Jackie Earle Haley
Jeffrey Dean Morgan
Disclaimer: I haven’t read the graphic novel, just keep that in mind.
“Watchmen” takes place in an alternate 1985. During the World War II era, unlike our timeline, super heroes came to be a mainstay in American culture. This both helped and hurt this alternate timeline, as the extra security provided by American heroes has caused the Russians to take increased precautions, further arming their nuclear weapon stockpiles.
The movie starts off with this tense situation between the U.S.A. and the U.S.S.R. Right in the middle of that tension is a murder of one of the Watchmen, a super hero team that has been largely splintered over the years.
Right up front, it should be noted that “Watchmen” is not a standard super hero movie. Instead, it’s a character driven drama with social and political commentary told through the perspectives of super heroes. These super heroes range from costumed vigilante to a fully radiated meta human.
With so many character backstories to explore and political subtext to intertwine, it’s really amazing that this movie came together as well as it did. All of the characters are given their due depth, the political commentary is there and the film is driven from start to finish by its ongoing mystery into who killed one of the Watchmen.

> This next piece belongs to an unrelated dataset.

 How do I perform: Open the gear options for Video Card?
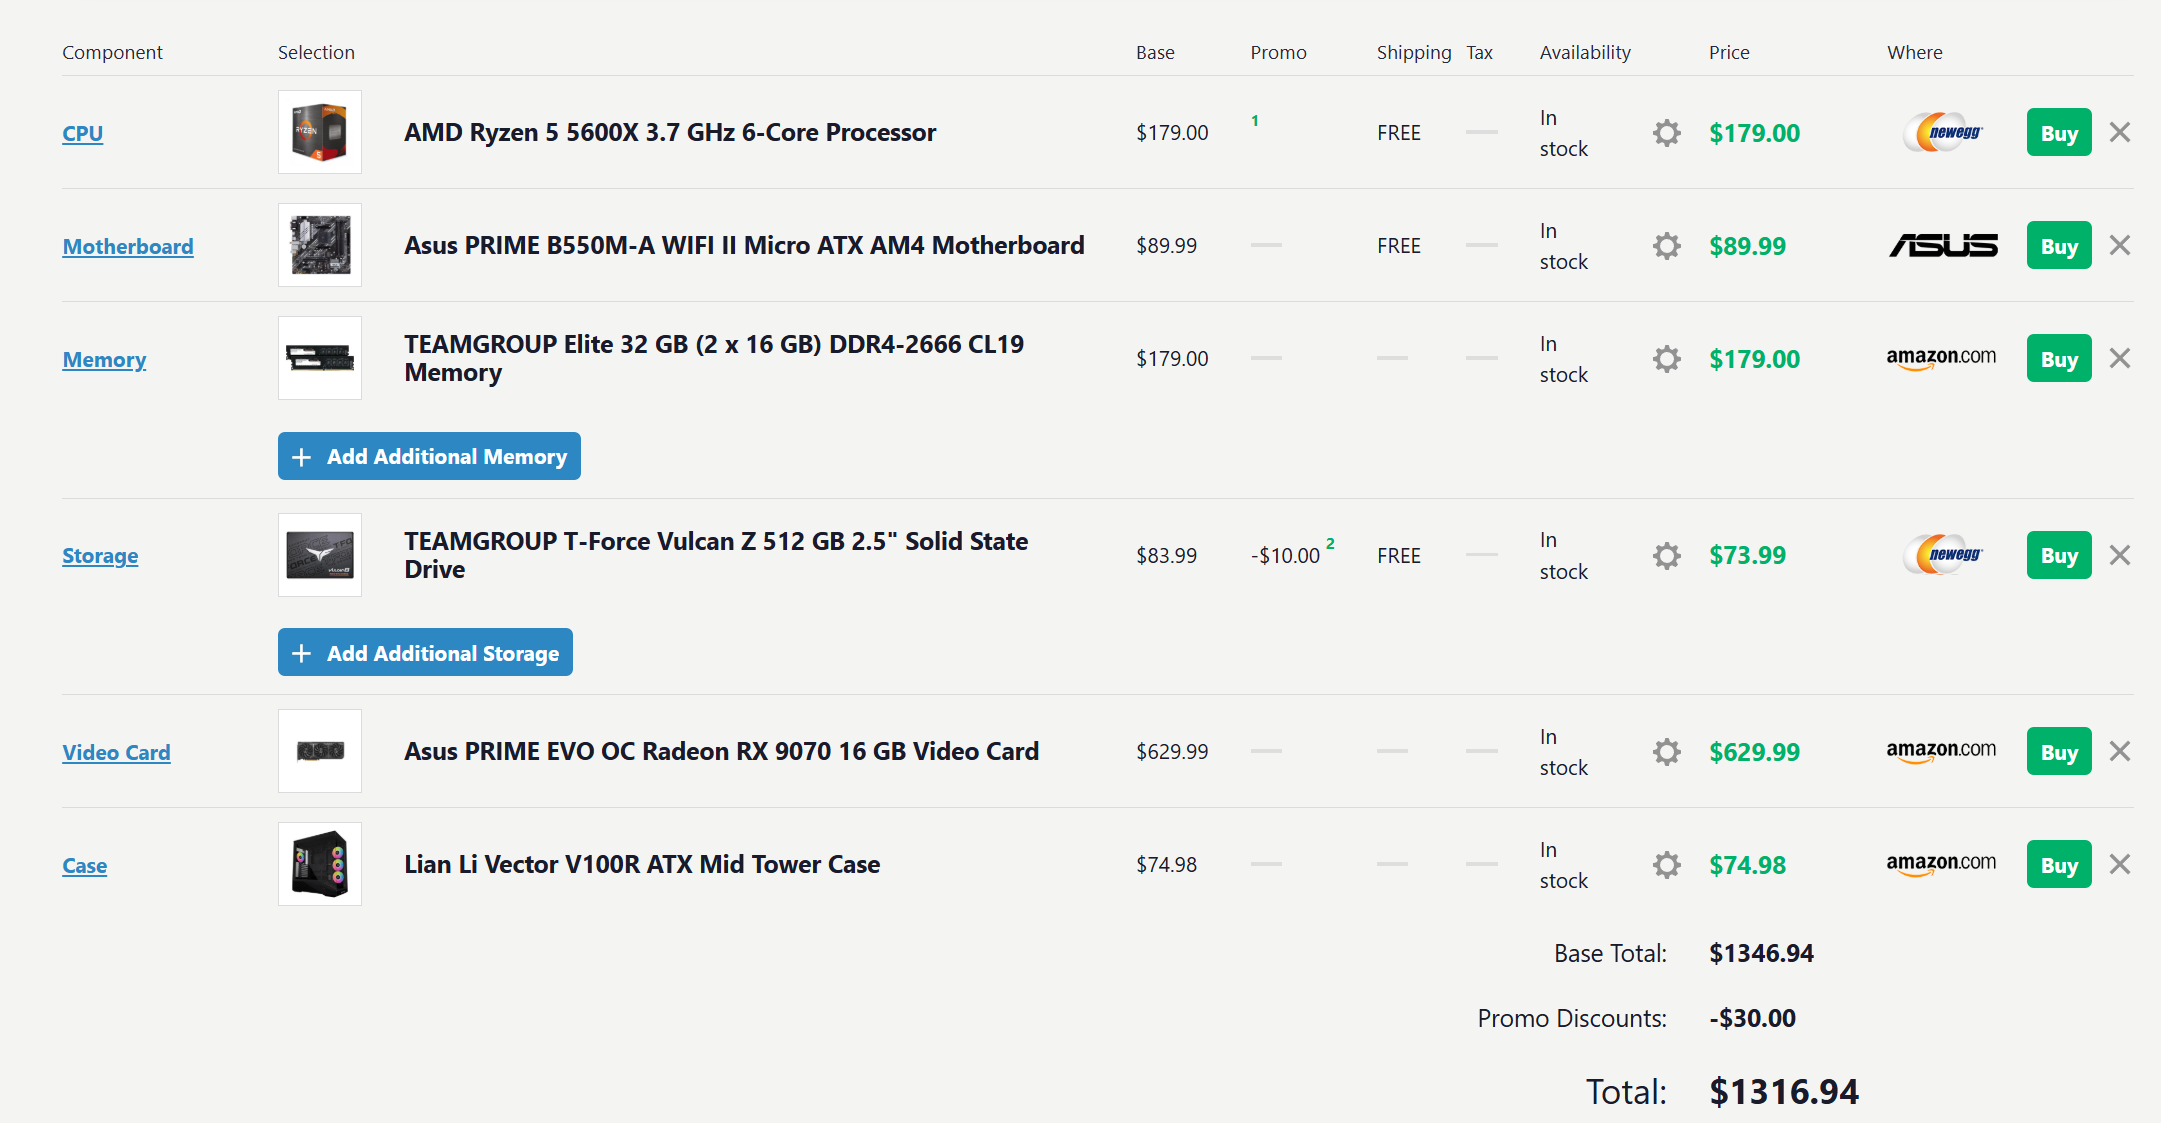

Some great examples of this include a funeral sequence featuring flashbacks and another part where the character Dr. Manhatten, the super human, leaves Earth behind to go to Mars.
Speaking of Dr. Manhatten, played by Billy Crudup, his character along with Jackie Earle Haley’s Rorshach stole most of the show. Both performers fit perfectly in their roles, with Crudup as the detached but still emotional Manhatten and Haley as the never compromising vigilante.
Credit also has to go to Jeffrey Dean Morgan for his anarchanistic portrayal of the vigilante Comedian and Patrick Wilson for his acting as the good hearted hero Night Owl.
Giving less than memorable performances, though, were Malin Akerman as the hero Silk Spectre and Matthew Goode who played the genius billionaire crime fighter Adrian. These two felt a bit out of place in the movie and weren’t that convincing in their delivery.
One aspect that made the movie work well was the music. For example, “The Times are Changing” by Bob Dylan in the opening sequence and “All Along the Watchtower” by Jimi Hendrix toward the movie’s climax.
Director Zack Snyder was also able to bring his visionary style to the picture. This occurred both by how the film’s setting captured the gritty atmosphere of a dark graphic novel while also featuring exciting action sequences.
Despite some lackluster performances, “Watchmen” is still largely a fantastic picture. It’s one of the better comic book movies to come out and lends quite a bit of commentary to go along with its action. 5 out of 5.